-- begin Excerpt to read --

Heuristic search is a popular Artificial Intelligence approach that has been used in a variety of applications including robotics, combinatorial optimization, route pathfinding, and automated planning. In this course, we will investigate algorithms for solving single-agent search problems, and introduce methods for automatically generating heuristic functions. Topics will include optimal algorithms, abstraction and graph embedding-based methods for generating heuristic functions, bounded suboptimal algorithms, and Monte Carlo Tree Search-based algorithms.
Below is a truncated version of the course outline. For the full outline, please see the course website on D2L.
At the end of the course, students should
1. Be able to identify if a problem can be suitably solved using heuristic search techniques, and understand how to represent such problems to do so
2. Understand the fundamentals behind various heuristic search algorithms
3. Understand a variety of methods for constructing heuristic functions
4. Implement and evaluate a heuristic search-based system for applicable problems
5. Improve their ability to read, understand, and explain research papers in the field
The course will be organized around the three lecture hours per week. This time will be used for a combination of instructor lectures, discussions on paper readings, and student presentations.
For at least the first part of the course, the lectures will be delivered online over Zoom. Attendance is strongly encouraged, though lectures will also be recorded and posted on D2L.

-- end Excerpt to read --

**Written instruction 1:** Can you rewrite the paragraph of the heuristic search course outline that begins "Heuristic search is a popular" as a short list, keeping its main facts?
**Written instruction 2:** Do these statements agree with the heuristic search course outline? Answer yes or no for each and quote the deciding words. (a) For the first part of the course, lectures will be given in person. (b) Lectures will be recorded. (c) The course is organized around three lecture hours per week.
**Written instruction 3:** In the heuristic search course outline, write out word for word the part that opens with the words containing "For at least" and closes with "posted on D2L.".

-- begin Records --

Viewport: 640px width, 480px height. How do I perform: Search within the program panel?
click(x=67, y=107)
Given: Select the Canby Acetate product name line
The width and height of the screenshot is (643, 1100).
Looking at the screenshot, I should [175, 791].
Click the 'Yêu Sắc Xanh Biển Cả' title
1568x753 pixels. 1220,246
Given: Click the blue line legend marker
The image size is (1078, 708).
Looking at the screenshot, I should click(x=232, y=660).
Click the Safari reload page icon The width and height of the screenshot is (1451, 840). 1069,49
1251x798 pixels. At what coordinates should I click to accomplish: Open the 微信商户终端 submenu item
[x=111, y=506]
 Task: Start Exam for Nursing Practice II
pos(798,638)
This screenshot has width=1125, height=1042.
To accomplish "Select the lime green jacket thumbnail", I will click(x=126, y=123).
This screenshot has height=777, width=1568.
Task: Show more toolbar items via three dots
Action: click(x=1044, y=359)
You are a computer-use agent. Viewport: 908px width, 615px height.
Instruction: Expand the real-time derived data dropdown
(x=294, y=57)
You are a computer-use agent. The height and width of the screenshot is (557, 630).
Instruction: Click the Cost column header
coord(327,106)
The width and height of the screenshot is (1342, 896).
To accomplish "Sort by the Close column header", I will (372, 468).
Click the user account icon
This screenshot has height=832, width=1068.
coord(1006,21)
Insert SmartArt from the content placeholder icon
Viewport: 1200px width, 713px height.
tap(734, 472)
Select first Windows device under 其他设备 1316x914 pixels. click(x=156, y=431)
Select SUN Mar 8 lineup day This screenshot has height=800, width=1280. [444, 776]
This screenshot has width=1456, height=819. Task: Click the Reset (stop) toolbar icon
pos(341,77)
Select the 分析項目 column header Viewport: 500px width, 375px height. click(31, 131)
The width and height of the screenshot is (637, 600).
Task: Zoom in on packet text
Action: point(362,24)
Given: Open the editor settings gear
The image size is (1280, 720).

-- end Records --

**Task answer 1:**
- Heuristic search is a popular Artificial Intelligence approach, used in robotics, combinatorial optimization, route pathfinding, and automated planning.
- The course covers algorithms for solving single-agent search problems and methods for automatically generating heuristic functions.
- Topics: optimal algorithms; abstraction and graph embedding-based methods for generating heuristic functions; bounded suboptimal algorithms; Monte Carlo Tree Search-based algorithms.

**Task answer 2:**
(a) No: "For at least the first part of the course, the lectures will be delivered online over Zoom."
(b) Yes: "lectures will also be recorded and posted on D2L."
(c) Yes: "The course will be organized around the three lecture hours per week."

**Task answer 3:**
For at least the first part of the course, the lectures will be delivered online over Zoom. Attendance is strongly encouraged, though lectures will also be recorded and posted on D2L.